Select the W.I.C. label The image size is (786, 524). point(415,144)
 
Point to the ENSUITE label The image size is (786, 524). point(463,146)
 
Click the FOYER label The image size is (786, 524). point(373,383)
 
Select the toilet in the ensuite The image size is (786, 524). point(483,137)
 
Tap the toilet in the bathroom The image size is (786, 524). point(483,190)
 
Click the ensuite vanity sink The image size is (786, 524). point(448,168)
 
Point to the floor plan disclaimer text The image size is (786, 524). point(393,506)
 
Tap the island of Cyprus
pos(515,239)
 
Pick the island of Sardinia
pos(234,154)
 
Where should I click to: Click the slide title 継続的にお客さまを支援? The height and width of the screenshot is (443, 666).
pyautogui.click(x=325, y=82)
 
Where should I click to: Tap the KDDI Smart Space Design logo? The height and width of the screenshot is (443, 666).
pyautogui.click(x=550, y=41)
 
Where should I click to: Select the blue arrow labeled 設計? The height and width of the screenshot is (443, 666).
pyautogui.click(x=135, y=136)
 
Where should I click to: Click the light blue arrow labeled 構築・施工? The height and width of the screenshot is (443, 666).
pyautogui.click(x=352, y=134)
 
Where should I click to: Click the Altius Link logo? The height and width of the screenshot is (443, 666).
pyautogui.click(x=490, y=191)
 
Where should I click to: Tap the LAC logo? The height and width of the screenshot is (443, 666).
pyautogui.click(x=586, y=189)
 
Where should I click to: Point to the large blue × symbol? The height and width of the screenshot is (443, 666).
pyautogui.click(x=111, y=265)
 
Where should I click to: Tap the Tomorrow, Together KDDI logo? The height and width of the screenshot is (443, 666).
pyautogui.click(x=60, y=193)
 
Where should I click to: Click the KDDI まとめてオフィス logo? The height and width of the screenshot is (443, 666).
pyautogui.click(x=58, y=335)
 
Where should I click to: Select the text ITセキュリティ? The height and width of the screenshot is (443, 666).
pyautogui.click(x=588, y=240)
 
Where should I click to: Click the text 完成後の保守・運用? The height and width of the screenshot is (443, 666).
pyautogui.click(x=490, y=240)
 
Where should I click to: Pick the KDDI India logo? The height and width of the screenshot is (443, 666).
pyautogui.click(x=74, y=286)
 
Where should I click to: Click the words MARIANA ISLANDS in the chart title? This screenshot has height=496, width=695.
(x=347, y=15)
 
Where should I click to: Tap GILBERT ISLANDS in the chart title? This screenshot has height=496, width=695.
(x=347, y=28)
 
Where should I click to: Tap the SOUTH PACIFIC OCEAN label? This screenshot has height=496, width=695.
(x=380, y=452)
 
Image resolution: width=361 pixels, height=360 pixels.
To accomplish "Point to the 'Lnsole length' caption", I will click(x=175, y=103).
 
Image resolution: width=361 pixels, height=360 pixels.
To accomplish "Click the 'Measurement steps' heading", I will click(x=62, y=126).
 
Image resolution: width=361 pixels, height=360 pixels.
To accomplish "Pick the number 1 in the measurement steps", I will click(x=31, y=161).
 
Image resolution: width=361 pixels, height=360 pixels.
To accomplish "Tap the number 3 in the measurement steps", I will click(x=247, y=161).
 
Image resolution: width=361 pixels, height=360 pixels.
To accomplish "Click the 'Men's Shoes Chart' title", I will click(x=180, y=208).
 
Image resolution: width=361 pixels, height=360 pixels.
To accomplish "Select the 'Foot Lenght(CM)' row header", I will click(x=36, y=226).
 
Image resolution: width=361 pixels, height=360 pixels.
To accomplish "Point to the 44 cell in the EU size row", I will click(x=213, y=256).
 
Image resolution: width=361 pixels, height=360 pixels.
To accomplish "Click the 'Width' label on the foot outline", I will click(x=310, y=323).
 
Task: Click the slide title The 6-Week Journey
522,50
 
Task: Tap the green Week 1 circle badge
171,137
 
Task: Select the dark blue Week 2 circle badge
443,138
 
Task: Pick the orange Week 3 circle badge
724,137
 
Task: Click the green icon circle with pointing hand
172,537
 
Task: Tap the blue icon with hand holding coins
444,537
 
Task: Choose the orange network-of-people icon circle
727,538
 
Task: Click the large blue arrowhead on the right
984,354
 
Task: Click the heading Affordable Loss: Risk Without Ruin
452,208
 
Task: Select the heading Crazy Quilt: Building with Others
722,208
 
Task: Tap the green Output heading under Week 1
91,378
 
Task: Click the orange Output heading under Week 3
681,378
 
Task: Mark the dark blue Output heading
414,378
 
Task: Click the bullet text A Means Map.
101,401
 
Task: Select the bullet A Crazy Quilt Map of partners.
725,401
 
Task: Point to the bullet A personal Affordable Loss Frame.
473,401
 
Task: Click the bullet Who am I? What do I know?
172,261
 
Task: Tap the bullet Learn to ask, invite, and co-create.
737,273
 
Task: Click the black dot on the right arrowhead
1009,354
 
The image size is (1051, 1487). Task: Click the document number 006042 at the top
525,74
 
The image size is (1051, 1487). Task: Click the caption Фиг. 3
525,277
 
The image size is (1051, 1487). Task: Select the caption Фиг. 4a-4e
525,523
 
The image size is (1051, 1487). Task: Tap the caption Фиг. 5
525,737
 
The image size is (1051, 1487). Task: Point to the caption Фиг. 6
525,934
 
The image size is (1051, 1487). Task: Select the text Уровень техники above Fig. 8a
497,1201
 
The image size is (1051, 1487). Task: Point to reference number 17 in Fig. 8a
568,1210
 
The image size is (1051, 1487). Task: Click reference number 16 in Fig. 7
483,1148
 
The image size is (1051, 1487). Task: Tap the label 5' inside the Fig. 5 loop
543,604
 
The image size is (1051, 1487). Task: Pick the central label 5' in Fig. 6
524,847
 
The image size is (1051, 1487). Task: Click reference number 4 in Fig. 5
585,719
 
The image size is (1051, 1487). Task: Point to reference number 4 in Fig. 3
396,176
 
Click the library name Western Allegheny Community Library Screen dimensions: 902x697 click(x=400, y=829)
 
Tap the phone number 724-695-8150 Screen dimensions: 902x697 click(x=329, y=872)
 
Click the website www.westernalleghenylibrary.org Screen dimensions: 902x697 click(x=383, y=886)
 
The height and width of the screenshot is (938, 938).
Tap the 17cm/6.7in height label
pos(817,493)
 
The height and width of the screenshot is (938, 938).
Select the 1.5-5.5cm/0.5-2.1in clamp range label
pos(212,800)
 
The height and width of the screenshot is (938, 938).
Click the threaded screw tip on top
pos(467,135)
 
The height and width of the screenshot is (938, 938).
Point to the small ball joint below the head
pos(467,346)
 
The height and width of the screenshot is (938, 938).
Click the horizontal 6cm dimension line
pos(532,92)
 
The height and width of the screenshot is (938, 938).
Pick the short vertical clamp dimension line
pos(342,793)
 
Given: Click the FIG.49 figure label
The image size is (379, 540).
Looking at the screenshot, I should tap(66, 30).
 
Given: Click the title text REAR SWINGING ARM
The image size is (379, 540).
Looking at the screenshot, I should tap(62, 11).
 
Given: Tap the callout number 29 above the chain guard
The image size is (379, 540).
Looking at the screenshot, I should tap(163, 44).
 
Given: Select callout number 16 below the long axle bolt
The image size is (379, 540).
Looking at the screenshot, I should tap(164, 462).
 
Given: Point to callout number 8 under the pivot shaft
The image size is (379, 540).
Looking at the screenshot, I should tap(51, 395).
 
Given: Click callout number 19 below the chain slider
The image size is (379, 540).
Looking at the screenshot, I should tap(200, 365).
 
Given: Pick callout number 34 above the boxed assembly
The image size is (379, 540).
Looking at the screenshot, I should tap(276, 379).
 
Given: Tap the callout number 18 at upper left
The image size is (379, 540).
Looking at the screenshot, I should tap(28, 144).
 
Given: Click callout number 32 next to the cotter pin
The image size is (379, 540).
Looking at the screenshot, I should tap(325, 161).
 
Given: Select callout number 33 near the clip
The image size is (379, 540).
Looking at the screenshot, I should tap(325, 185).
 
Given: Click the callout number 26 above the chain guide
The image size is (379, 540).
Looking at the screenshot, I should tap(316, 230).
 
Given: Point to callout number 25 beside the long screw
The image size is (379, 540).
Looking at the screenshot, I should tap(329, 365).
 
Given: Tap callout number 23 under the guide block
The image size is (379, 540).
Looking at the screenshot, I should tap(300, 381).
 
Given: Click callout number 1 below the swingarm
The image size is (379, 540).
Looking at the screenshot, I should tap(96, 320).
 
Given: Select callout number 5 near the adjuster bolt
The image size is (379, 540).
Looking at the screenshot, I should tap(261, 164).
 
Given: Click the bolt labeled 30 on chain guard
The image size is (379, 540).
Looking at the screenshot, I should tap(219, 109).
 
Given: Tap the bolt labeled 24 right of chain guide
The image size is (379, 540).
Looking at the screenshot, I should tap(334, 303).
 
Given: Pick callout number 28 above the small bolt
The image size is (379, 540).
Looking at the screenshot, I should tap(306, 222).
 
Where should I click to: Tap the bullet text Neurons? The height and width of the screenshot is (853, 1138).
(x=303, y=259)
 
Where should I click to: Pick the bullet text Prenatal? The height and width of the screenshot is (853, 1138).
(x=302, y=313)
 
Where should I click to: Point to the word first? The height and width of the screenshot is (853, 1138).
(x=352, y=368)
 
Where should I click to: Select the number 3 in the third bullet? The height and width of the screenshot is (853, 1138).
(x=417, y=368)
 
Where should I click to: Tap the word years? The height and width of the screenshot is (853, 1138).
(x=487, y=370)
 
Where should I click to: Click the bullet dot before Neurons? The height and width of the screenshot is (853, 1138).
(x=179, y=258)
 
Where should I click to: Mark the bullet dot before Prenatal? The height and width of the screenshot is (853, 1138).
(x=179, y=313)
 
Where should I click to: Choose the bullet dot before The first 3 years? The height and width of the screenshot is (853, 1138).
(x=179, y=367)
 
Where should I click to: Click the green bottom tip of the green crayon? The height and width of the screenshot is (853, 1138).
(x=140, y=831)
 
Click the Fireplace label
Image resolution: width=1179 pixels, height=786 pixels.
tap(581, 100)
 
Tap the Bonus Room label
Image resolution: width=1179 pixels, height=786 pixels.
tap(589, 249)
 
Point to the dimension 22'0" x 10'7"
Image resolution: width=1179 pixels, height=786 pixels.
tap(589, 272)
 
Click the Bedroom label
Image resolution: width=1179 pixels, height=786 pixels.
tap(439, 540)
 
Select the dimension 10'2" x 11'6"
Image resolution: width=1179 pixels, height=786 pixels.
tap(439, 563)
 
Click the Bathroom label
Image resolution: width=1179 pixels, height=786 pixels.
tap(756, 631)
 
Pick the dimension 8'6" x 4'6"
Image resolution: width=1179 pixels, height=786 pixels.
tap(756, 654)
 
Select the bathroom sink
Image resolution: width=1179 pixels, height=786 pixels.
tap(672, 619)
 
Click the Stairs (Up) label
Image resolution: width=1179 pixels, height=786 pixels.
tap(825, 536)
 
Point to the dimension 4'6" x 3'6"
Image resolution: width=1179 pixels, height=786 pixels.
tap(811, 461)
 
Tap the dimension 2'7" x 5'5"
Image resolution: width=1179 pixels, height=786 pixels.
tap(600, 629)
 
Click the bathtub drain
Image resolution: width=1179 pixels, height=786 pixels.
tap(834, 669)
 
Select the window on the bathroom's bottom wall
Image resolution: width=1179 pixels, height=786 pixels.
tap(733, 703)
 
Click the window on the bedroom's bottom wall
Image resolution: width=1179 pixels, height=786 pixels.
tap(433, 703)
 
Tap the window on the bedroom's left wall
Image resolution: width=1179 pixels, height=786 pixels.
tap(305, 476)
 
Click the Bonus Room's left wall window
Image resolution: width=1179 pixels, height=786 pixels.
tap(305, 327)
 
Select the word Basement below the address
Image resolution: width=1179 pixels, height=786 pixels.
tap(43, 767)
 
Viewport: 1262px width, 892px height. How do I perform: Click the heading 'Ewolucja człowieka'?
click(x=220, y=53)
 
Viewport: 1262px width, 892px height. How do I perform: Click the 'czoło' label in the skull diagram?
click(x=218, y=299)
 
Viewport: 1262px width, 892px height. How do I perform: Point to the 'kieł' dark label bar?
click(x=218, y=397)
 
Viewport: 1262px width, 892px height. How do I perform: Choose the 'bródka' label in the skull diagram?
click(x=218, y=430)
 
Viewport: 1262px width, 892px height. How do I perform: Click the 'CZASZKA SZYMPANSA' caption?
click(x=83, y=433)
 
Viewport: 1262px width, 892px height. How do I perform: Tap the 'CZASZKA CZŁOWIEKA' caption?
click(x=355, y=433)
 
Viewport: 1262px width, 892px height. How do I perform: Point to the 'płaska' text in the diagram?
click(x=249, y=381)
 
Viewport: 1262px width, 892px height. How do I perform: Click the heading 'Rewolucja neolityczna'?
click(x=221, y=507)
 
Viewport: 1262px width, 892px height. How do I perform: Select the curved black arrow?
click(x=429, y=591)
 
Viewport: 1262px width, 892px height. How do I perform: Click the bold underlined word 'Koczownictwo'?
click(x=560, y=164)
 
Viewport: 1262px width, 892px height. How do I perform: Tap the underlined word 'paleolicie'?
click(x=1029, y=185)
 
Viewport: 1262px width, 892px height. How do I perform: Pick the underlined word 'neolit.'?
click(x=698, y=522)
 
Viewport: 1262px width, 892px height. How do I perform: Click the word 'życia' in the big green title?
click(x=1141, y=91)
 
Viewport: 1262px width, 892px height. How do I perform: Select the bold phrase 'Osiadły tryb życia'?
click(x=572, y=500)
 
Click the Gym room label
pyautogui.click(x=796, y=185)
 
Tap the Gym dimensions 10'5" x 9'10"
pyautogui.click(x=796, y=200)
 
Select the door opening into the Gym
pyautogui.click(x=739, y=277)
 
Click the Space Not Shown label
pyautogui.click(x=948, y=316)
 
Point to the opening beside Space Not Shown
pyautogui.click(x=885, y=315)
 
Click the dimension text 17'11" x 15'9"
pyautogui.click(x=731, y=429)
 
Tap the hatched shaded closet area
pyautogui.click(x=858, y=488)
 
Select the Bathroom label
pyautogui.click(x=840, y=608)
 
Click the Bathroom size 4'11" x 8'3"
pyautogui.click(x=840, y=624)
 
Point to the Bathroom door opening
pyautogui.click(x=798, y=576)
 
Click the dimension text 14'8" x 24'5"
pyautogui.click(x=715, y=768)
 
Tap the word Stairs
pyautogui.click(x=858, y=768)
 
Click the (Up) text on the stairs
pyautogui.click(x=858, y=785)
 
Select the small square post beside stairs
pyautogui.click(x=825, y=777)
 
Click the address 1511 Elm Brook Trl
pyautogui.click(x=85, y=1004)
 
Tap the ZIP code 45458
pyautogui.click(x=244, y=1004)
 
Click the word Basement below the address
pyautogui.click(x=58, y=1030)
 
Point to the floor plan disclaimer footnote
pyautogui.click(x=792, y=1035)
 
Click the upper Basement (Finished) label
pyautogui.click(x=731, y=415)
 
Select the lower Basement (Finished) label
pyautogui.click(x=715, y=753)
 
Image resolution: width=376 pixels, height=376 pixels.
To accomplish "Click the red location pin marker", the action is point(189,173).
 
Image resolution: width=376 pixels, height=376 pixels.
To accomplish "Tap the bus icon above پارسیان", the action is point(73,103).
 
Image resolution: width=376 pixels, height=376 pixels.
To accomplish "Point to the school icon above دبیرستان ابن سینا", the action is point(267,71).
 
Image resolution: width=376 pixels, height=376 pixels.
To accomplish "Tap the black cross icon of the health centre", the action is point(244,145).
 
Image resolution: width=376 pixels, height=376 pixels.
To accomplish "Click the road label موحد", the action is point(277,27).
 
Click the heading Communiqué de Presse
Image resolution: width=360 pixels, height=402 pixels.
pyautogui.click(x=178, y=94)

---+---

• [Your objective] Convert the items from the line containing "Select the toilet" to the line containing "pyautogui.click(x=325, y=82)", inclusive, into a JSON array of strings with one string per line and blank lines omitted.

• [Task result]
[
  "Select the toilet in the ensuite The image size is (786, 524). point(483,137)",
  "Tap the toilet in the bathroom The image size is (786, 524). point(483,190)",
  "Click the ensuite vanity sink The image size is (786, 524). point(448,168)",
  "Point to the floor plan disclaimer text The image size is (786, 524). point(393,506)",
  "Tap the island of Cyprus",
  "pos(515,239)",
  "Pick the island of Sardinia",
  "pos(234,154)",
  "Where should I click to: Click the slide title 継続的にお客さまを支援? The height and width of the screenshot is (443, 666).",
  "pyautogui.click(x=325, y=82)"
]